In this project, we present a simulation of a Gas Turbine Blade under Thermal FSI via ANSYS Fluent software. We have modeled a single blade from one of the stages of a gas turbine, which contains an internal channel with fine holes for the cooling process. The computational domain consists of a fluid zone dedicated to the streams and a solid region as the pipe body surrounding the fluid zone.

What is FSI?

Air flows throughout the turbine blade construction and through its holes. So, the fluid flow can expose a pressure load on the inner wall of the T-junction pipe. In such a condition, analysis of Fluid-Structure Interaction (FSI) becomes important. It means that both fluid and structural calculations are available.

Why Thermal FSI?

The cooling airflow inside the turbine's internal channel is in contact with the hot body of the turbine blade. So, it is expected that a thermal load will be imposed on the solid body. As a result, the focus is on the Thermal FSI. It means the solution data of fluid flow, structural, and thermal calculations are coupled.

1-way or 2-way?

Only the effect of the pressure and thermal loads of the flow on the inner wall of the turbine blade is analyzed; no need to consider the effect of the solid blade structure on the nearby flow. Hence, it is called One-way FSI.

Methodology

For FSI simulations, we recommend two general methods: intrinsic FSI and extrinsic FSI. If the calculation of both the fluid and the structure is performed only in ANSYS Fluent, it is called Intrinsic FSI. Meanwhile, if the calculation process of the fluid and the structure is performed in different and individual solvers and then coupled with each other, it is referred to as Extrinsic FSI.

Intrinsic FSI:

In this project, we have used the intrinsic FSI method. We performed fluid and solid analyses for both the fluid and structural domains, using only the ANSYS Fluent solver. It means that no external solver is required for the interaction between the fluid and the structure.

Structure Model:

For the internal FSI, we have used the Structure model. By this option, the calculations for solids are also added to fluids.

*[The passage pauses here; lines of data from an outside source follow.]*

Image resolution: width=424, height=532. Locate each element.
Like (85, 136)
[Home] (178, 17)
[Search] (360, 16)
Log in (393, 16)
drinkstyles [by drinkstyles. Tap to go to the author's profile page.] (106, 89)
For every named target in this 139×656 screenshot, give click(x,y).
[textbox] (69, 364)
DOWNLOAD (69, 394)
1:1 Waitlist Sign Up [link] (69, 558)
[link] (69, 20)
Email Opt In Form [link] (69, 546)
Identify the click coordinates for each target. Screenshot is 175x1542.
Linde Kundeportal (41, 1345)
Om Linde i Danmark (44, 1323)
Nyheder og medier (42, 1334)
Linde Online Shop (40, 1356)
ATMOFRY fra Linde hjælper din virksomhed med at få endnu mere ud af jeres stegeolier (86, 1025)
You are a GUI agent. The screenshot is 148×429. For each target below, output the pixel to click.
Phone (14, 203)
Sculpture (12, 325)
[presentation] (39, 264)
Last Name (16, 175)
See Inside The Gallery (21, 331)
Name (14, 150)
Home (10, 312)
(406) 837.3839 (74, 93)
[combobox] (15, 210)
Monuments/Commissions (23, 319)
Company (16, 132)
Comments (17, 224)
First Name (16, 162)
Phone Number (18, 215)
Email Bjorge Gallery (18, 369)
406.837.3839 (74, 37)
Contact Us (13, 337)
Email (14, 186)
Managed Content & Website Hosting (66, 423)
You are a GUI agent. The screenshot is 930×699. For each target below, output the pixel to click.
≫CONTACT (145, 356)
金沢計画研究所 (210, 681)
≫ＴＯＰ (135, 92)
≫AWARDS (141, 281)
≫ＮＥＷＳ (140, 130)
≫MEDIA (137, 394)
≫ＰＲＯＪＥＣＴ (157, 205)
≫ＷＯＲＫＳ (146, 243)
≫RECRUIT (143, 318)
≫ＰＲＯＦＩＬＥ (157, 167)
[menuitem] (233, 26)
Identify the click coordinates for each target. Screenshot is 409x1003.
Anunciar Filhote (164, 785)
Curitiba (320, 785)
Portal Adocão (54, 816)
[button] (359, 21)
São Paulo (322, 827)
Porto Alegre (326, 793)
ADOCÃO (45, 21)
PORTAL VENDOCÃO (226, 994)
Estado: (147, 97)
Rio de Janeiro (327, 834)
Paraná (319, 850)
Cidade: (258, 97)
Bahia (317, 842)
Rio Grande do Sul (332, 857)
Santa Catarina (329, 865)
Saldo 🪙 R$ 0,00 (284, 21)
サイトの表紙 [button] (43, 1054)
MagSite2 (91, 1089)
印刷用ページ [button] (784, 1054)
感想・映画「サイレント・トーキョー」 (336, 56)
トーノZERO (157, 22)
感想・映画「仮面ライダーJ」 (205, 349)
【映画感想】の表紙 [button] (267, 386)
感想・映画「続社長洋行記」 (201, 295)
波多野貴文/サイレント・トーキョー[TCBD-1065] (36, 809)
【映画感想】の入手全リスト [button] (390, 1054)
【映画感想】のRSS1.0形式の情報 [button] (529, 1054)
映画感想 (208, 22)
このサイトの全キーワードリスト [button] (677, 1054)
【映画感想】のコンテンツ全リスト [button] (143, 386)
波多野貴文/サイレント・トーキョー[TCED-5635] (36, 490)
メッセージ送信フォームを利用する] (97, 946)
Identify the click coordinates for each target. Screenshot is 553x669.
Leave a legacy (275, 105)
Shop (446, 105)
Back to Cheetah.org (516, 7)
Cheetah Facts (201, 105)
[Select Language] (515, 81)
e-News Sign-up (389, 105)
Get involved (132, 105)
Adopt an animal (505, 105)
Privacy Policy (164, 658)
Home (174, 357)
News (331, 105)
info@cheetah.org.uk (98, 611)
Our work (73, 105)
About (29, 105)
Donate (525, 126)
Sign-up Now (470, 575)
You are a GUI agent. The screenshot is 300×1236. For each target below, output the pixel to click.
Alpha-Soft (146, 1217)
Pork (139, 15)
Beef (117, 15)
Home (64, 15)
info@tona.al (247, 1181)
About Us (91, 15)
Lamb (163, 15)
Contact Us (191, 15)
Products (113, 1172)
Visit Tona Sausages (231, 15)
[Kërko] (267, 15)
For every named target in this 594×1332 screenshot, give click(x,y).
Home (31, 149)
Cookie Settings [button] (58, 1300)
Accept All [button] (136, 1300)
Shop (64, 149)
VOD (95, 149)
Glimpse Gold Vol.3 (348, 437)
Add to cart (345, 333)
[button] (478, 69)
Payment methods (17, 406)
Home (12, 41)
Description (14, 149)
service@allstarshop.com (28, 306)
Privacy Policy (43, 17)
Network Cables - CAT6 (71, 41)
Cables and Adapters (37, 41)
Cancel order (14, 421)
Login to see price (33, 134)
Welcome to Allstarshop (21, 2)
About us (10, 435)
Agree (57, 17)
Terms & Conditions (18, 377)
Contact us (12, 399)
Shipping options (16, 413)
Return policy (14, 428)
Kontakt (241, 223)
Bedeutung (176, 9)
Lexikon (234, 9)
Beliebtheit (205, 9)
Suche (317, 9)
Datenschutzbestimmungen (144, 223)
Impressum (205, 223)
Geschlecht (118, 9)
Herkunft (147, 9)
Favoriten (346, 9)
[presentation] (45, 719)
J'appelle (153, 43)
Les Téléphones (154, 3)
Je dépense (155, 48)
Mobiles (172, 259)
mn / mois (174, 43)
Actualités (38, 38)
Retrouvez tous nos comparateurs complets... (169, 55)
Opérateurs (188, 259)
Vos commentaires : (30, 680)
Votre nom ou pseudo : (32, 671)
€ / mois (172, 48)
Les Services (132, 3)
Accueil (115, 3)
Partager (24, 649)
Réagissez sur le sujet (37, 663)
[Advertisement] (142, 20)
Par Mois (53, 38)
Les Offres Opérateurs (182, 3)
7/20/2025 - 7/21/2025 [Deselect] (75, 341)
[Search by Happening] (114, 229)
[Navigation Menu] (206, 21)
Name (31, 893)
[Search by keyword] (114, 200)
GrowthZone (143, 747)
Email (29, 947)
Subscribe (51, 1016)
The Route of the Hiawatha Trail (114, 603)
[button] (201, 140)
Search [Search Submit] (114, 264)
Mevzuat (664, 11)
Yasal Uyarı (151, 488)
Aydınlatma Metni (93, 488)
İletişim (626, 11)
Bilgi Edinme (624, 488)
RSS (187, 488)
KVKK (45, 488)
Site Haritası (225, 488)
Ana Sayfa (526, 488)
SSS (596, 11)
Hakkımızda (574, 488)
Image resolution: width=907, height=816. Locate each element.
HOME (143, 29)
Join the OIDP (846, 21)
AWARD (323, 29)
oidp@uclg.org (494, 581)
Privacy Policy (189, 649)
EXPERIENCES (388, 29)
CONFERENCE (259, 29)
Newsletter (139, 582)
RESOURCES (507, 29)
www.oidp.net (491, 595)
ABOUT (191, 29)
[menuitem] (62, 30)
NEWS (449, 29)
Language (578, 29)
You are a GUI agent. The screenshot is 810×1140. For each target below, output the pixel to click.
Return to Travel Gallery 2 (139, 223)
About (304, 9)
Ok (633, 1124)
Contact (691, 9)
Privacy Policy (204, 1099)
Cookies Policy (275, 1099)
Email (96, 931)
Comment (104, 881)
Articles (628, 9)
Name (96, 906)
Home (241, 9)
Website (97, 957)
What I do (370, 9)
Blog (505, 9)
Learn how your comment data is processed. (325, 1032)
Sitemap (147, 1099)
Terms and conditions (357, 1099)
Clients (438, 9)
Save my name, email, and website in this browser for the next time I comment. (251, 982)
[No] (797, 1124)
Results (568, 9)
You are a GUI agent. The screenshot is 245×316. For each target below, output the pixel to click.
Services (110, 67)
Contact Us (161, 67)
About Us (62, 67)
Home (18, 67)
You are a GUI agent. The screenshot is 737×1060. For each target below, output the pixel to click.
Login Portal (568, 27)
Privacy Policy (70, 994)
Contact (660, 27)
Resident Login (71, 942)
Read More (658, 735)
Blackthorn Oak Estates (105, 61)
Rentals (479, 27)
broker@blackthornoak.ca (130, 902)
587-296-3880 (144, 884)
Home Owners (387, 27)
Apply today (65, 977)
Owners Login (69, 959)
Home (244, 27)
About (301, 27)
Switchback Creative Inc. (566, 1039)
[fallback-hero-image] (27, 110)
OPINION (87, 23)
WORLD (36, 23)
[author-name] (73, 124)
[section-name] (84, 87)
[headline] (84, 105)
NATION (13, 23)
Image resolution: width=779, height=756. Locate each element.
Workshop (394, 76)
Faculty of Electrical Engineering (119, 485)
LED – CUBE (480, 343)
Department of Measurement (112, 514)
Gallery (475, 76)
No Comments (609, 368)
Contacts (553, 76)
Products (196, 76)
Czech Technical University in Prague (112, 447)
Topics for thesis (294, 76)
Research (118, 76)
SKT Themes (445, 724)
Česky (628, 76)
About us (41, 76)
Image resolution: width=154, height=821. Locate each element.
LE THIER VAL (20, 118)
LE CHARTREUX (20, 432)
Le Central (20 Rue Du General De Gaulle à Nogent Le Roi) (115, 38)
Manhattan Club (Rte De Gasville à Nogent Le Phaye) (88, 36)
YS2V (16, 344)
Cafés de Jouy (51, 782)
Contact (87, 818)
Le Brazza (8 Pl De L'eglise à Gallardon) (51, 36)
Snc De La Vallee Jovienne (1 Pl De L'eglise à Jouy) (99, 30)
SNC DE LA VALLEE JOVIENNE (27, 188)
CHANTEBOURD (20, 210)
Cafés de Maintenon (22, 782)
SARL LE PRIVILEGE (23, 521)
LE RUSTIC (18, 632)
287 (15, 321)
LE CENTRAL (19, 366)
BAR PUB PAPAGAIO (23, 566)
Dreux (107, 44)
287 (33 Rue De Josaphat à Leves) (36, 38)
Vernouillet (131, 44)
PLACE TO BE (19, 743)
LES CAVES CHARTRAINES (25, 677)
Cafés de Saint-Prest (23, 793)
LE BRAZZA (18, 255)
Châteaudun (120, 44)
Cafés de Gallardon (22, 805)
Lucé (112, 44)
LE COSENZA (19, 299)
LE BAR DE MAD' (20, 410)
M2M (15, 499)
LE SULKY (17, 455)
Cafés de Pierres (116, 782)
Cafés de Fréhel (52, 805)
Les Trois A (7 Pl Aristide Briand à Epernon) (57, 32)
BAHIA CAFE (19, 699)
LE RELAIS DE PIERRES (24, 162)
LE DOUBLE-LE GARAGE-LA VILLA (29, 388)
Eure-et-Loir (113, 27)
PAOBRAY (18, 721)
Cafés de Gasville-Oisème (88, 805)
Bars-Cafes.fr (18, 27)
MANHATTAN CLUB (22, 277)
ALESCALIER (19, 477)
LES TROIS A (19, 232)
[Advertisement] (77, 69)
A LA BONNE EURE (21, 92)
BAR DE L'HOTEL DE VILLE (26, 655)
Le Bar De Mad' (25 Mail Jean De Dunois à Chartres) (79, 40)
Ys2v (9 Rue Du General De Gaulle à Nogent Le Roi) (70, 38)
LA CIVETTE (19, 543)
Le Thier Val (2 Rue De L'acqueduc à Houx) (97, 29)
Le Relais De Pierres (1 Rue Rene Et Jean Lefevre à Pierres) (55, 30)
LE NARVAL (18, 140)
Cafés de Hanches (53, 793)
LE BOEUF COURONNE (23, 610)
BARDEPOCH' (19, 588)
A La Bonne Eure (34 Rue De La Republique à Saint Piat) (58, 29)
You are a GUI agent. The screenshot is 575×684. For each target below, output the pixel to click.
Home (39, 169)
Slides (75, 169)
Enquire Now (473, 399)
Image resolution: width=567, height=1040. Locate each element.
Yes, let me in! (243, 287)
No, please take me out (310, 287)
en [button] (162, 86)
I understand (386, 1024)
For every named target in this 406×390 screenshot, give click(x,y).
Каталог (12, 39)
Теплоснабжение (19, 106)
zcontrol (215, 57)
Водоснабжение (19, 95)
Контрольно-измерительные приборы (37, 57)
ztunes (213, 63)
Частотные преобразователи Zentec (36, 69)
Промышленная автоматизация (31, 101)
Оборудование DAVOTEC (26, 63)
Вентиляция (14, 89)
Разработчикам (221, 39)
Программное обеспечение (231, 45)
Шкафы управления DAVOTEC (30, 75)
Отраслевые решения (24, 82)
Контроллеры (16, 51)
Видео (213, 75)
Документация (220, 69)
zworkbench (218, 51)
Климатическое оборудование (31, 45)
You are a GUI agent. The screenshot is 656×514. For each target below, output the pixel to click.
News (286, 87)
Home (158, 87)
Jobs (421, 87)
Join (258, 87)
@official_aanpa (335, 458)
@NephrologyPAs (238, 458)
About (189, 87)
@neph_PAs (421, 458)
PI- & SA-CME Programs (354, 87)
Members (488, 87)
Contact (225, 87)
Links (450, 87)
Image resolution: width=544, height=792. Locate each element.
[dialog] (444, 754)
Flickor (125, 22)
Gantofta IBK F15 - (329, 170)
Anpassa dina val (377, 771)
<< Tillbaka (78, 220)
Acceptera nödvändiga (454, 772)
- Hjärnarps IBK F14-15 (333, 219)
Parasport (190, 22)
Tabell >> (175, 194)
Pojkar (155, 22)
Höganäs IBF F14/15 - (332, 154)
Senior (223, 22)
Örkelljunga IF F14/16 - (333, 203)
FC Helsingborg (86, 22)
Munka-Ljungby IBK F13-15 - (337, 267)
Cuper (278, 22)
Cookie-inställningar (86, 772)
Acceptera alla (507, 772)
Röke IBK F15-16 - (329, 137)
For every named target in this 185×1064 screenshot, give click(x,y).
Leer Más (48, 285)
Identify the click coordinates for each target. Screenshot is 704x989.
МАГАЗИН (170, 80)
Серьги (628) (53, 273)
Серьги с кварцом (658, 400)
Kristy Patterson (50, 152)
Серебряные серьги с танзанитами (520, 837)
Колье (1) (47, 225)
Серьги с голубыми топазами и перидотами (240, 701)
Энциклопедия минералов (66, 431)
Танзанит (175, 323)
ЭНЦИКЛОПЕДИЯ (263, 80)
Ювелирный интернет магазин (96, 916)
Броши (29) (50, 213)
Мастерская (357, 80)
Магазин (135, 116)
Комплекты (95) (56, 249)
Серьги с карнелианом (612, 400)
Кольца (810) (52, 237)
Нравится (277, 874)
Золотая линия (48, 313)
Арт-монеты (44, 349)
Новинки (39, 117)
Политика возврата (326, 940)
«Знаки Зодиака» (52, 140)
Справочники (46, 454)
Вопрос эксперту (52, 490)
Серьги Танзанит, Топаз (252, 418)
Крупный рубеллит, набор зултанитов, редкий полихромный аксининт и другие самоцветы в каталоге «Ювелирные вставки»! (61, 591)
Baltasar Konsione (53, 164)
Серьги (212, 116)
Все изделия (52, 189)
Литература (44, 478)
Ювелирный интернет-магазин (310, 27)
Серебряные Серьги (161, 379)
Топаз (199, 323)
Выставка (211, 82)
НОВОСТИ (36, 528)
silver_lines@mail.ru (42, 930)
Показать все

Linear or Non-linear Elasticity?

We used the Linear Elasticity method for structural analysis. It means that the deformation or displacement of the structure is proportional to the force value exerted by the fluid.

Thermal Effect:

Since we intend to analyze the thermal load in addition to the overall pressure load, we enable the Thermal Effect option.

Conclusion

We have investigated the results by analyzing the interaction between fluid and solid.

Structural:

We obtained the contours related to the distribution of the total displacement and von Mises stress on the inner wall of the turbine blade (interface between fluid and solid zones), which is exposed to the cooling flow.

The results confirm that the maximum deformation and stress are concentrated in the upper zones of the blade, because the fixed support is defined on the central turbine body. In addition, since the upper regions of the gas turbine blade are exposed to the minimum values of the internal cooling process, the highest thermal stress may appear.